## Task goal:
Please take the lines from the one holding "Given: Switch to the Typography tab" through the one holding "Click help icon" in the data below and copy them exactly.

## Records from a dataset:
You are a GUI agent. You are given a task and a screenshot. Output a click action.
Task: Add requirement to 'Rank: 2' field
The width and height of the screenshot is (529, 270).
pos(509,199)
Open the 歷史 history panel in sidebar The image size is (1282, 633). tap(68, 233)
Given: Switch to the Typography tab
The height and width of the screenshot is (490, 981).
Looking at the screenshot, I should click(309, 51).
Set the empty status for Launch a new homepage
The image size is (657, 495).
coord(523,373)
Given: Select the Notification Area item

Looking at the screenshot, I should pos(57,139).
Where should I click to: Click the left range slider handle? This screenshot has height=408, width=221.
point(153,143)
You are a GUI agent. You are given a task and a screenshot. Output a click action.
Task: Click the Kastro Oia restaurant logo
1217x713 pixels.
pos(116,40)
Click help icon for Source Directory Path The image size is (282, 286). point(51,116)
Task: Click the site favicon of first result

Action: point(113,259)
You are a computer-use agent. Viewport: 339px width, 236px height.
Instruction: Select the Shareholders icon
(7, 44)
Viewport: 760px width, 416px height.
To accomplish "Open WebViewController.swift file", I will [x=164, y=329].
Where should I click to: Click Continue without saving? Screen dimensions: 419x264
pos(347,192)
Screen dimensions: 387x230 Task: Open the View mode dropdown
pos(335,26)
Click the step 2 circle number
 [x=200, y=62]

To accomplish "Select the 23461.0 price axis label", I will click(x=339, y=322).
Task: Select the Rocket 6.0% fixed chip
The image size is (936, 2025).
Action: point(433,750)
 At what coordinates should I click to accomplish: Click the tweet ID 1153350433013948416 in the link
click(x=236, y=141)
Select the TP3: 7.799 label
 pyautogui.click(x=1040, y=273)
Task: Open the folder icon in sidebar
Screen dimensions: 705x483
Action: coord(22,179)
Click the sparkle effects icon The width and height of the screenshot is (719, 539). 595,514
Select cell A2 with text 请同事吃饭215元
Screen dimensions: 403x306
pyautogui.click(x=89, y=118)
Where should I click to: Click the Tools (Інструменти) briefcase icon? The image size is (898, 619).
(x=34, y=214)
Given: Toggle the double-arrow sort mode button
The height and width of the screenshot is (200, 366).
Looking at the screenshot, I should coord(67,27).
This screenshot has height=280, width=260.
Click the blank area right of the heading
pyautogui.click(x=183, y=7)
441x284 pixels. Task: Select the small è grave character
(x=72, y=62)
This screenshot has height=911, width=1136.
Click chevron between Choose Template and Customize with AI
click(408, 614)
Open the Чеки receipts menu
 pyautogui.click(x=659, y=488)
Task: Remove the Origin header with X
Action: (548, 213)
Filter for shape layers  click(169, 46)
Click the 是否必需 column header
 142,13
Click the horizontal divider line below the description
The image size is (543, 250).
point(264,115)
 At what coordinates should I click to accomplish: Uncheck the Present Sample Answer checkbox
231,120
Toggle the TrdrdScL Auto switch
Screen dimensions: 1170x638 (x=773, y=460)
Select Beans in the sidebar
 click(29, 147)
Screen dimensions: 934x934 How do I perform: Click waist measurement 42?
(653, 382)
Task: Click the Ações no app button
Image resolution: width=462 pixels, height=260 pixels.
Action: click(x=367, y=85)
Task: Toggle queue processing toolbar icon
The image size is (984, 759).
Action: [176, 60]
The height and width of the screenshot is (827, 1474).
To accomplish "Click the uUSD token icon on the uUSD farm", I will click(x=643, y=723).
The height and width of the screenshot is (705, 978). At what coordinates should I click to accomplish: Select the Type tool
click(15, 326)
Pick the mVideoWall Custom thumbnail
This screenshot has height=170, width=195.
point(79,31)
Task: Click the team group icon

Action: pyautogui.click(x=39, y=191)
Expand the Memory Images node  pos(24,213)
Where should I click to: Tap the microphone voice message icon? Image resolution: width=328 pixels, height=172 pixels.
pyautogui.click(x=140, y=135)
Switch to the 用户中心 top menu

## Written answer:
Given: Switch to the Typography tab
The height and width of the screenshot is (490, 981).
Looking at the screenshot, I should click(309, 51).
Set the empty status for Launch a new homepage
The image size is (657, 495).
coord(523,373)
Given: Select the Notification Area item

Looking at the screenshot, I should pos(57,139).
Where should I click to: Click the left range slider handle? This screenshot has height=408, width=221.
point(153,143)
You are a GUI agent. You are given a task and a screenshot. Output a click action.
Task: Click the Kastro Oia restaurant logo
1217x713 pixels.
pos(116,40)
Click help icon for Source Directory Path The image size is (282, 286). point(51,116)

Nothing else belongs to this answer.